Rocks near the site of a volcano could determine whether an eruption causes catastrophic climate change.
Huge volcanic eruptions have sometimes been followed by mass extinctions — but not always. The reason seems to lie in the chemistry of the rocks near the volcano.
Mass extinctions have been blamed on carbon dioxide released during big eruptions, because the gas was thought to have warmed the planet, eradicating much of its animal and plant life.
It is not certain, however, that even the very largest volcanic eruptions could eject enough gas into the atmosphere to drive the sort of climate change that would cause a mass extinction. Indeed, geologists have found evidence of many huge ancient volcanic eruptions that seem to not be connected to mass extinctions at all.
Now a team of researchers has analysed just how much CO2 non-volcanic rocks around volcanoes might release if they are super-heated. They have found that in some cases the rocks might spew out much more CO2 than the volcano itself.
Clément Ganino and Nicholas Arndt at Joseph Fourier University in Grenoble, France, went to explore a volcanic site roughly 260 million years old in southwestern China that seems to have formed at the same time as a mass extinction wiped out 35% of all genera on the planet. Catastrophic as it was, this extinction, which took place in the middle of the Permian period, was minor compared with the one that followed 10 million years later. That was the largest extinction in history, wiping out more than 70% of all genera including 90% of life in the sea and thousands of species including trilobites, many ancient sharks, the armoured fish known as placoderms and the fin-backed reptiles called pelycosaurs.
What caused the end-Permian and mid-Permian extinctions is still hotly debated, however.
Ganino and Arndt looked closely at dolomite, one of the most common rocks in the region of the mid-Permian eruption. Dolomite is composed of calcium, magnesium, and carbonate; when heated, it breaks down into magnesium oxide, calcium carbonate and CO2. The researchers calculated that 1 kilogram of dolomite heated by a volcanic source would produce 240 grams of carbon dioxide. They also found that impure marbles in the area would have released between 220 and 290 grams of CO2 per kilogram of rock when heated.
“Destructive potential seems to depend upon the sedimentary rocks in the region. Henrik Svensen , University of Oslo”

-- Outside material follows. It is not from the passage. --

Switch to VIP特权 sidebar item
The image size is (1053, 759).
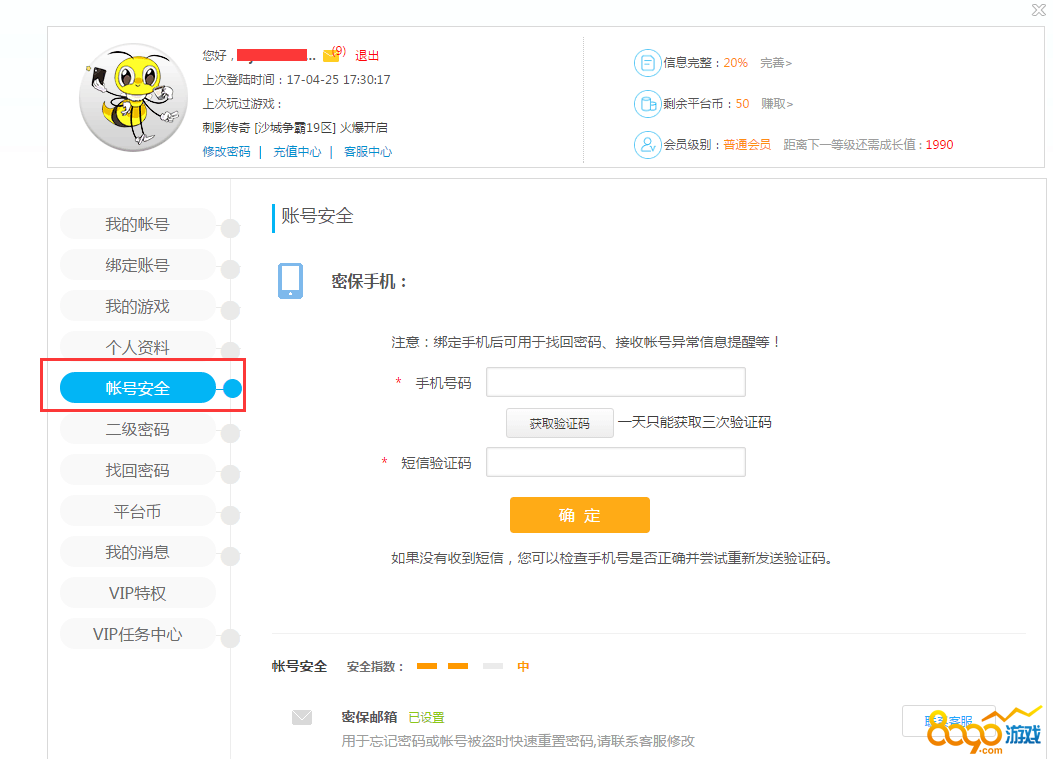coord(138,594)
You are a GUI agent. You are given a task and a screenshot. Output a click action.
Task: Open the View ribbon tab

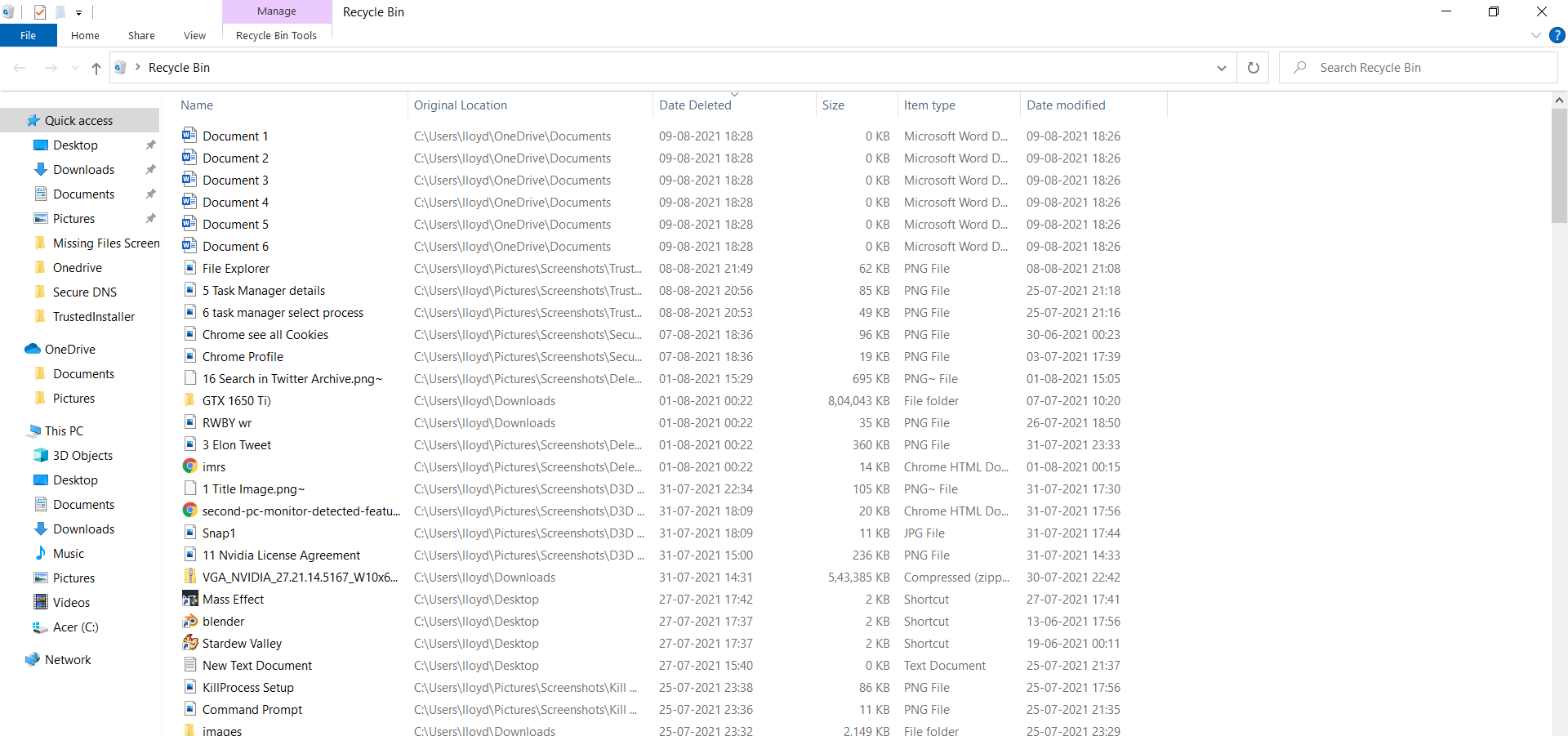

Today, because of erosion, the Chinese volcanic site is not particularly large. Before it was weathered away, however, geologists estimate that volcanic rock covered 500,000 square kilometres. Based on the abundance of heated sedimentary rocks that would have released carbon dioxide, Ganino and Arndt estimate that between 61,600 and 145,600 gigatonnes of CO2 were released1.
This would have overwhelmed the mere 16,800 gigatonnes of CO2 typically emitted by magma alone during eruptions, explains Ganino. "The mass of CO2 released from sedimentary rock is 3.6 to 8.6 times larger than the mass of CO2 released from magma. We did not expect such a huge difference," he says.
Fuelling the fire
Henrik Svensen at the University of Oslo, Norway, was one of the first researchers to suggest that the rocks below volcanic eruptions might play a role in the devastation caused by eruptions. "More than 99% of all carbon on the Earth's surface is stored in sedimentary rocks, and heating those rocks with the high-temperature material that comes out of volcanoes is a good way to put a lot of carbon into the atmosphere quickly," he says.
"There is a growing consensus that volcanics played a big role in mass extinctions, particularly the huge extinction at the end of the Permian," says palaeobiologist David Bottjer at the University of Southern California in Los Angeles. "This finding — that various magma-heated sedimentary rocks produced the gases needed to cause climatic stress — fits in well with the conclusions that we have started coming to."
The finding also raises the possibility that the heating of sedimentary rocks by the impact of a huge asteroid or comet and by volcanic activity at the time of the dinosaurs may have played a role in their extinction.
However, both Svensen and Ganino are quick to add that these findings do not mean that volcanic eruptions that took place at the same time as mass extinctions were necessarily connected to them.
"Destructive potential seems to depend upon the sedimentary rocks in the region," says Svensen. It is for this reason that researchers must take a case-by-case approach when studying the effect of eruptions on the environment, he explains.
Ganino, C. & Arndt, N. Geology 37, 323–326, doi:10.1130/G25325A.1 (2009).